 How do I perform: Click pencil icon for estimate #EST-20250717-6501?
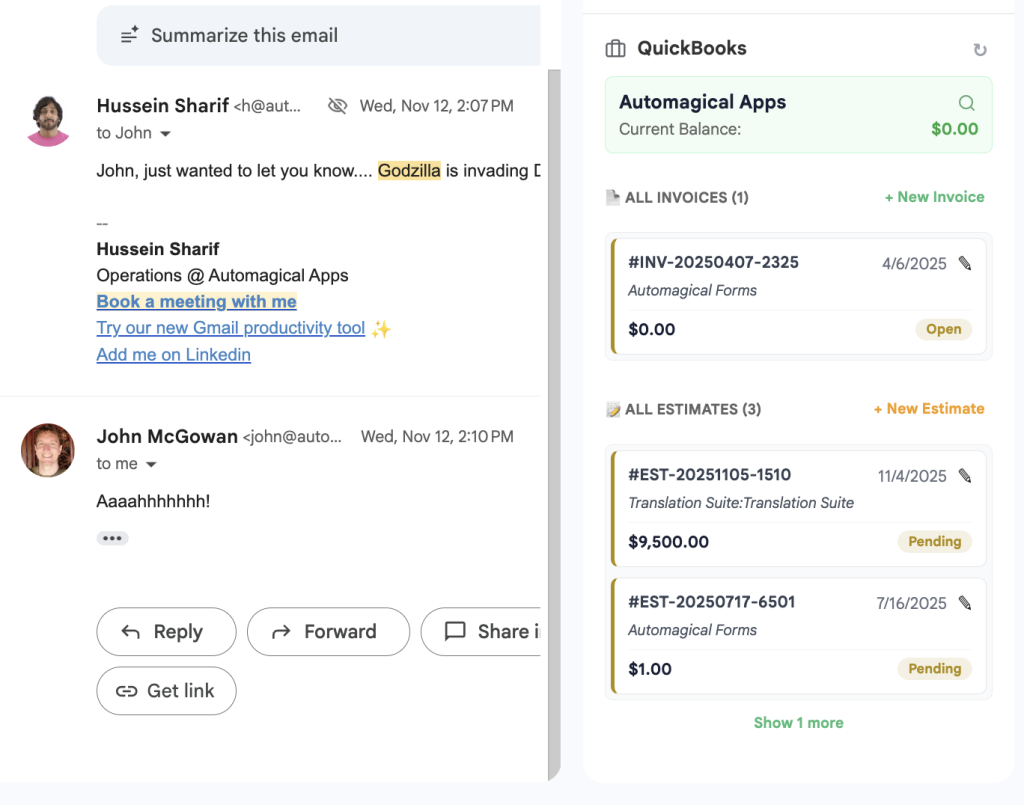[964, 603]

...

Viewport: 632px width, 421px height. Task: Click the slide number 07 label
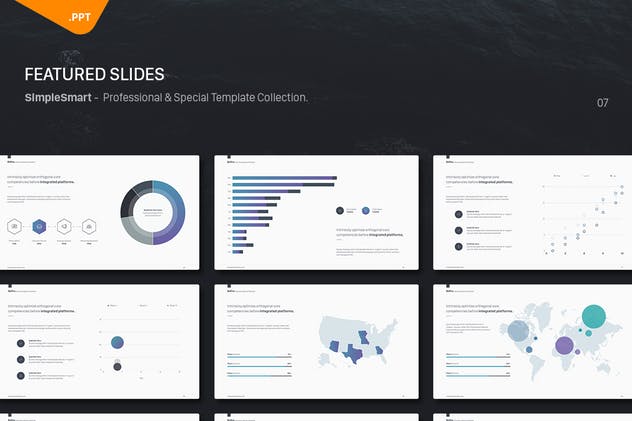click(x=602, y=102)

--

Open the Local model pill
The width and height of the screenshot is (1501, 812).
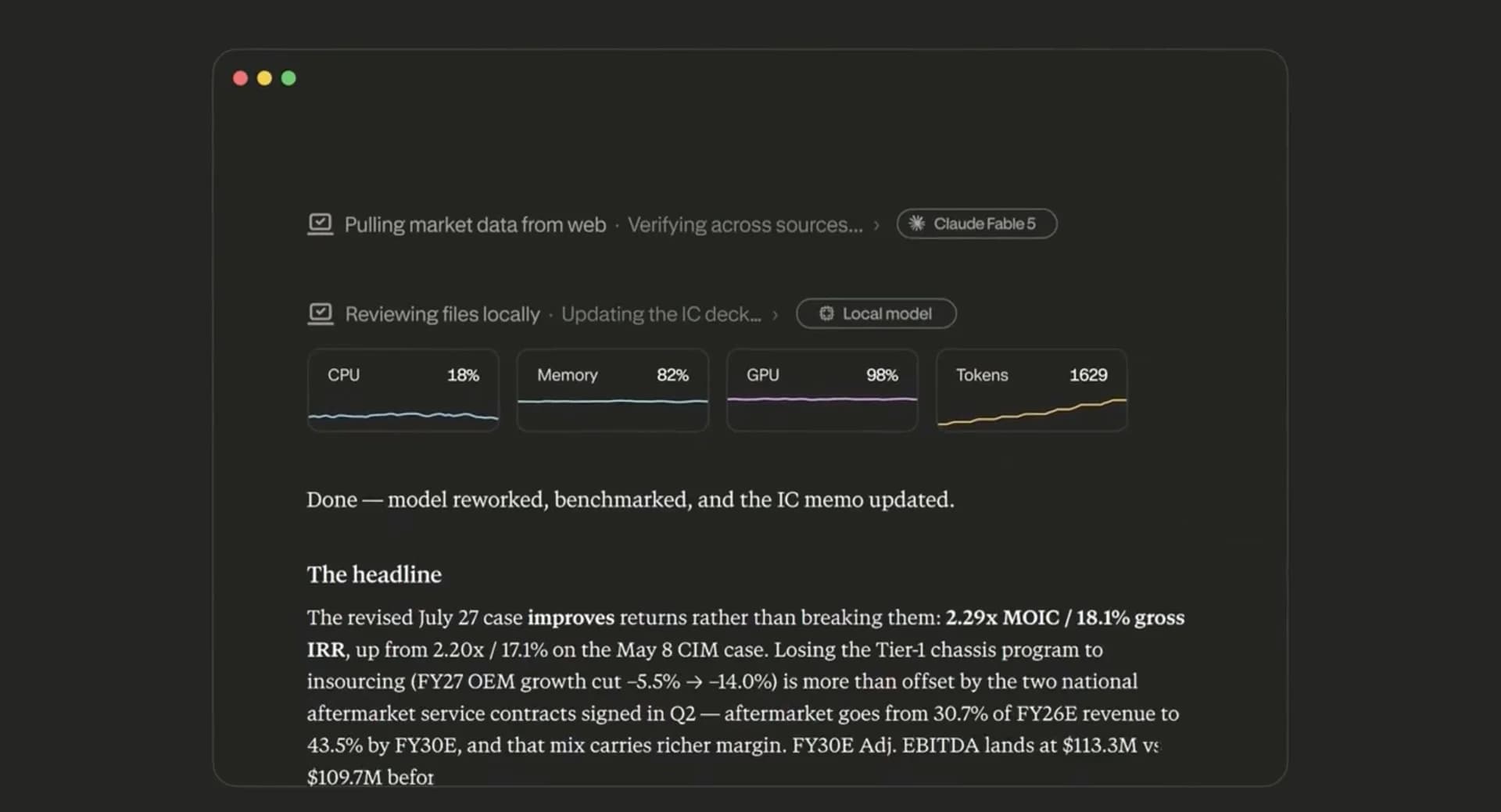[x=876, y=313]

### [Set exercise]
Transcribe the data verbatim, everything from the line containing "Open the Local model pill" down to the line containing "[x=876, y=313]", both included. Omit the pictures from your answer.

### [Correct output]
Open the Local model pill
The width and height of the screenshot is (1501, 812).
[x=876, y=313]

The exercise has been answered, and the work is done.